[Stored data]
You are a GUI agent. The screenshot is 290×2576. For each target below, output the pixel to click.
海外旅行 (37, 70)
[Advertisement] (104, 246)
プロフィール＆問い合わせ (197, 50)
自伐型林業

== Work instructions ==
When you write the entries out again, keep every word and mark exactly as it is.

== Reply to the exercise ==
You are a GUI agent. The screenshot is 290×2576. For each target below, output the pixel to click.
海外旅行 (37, 70)
[Advertisement] (104, 246)
プロフィール＆問い合わせ (197, 50)
自伐型林業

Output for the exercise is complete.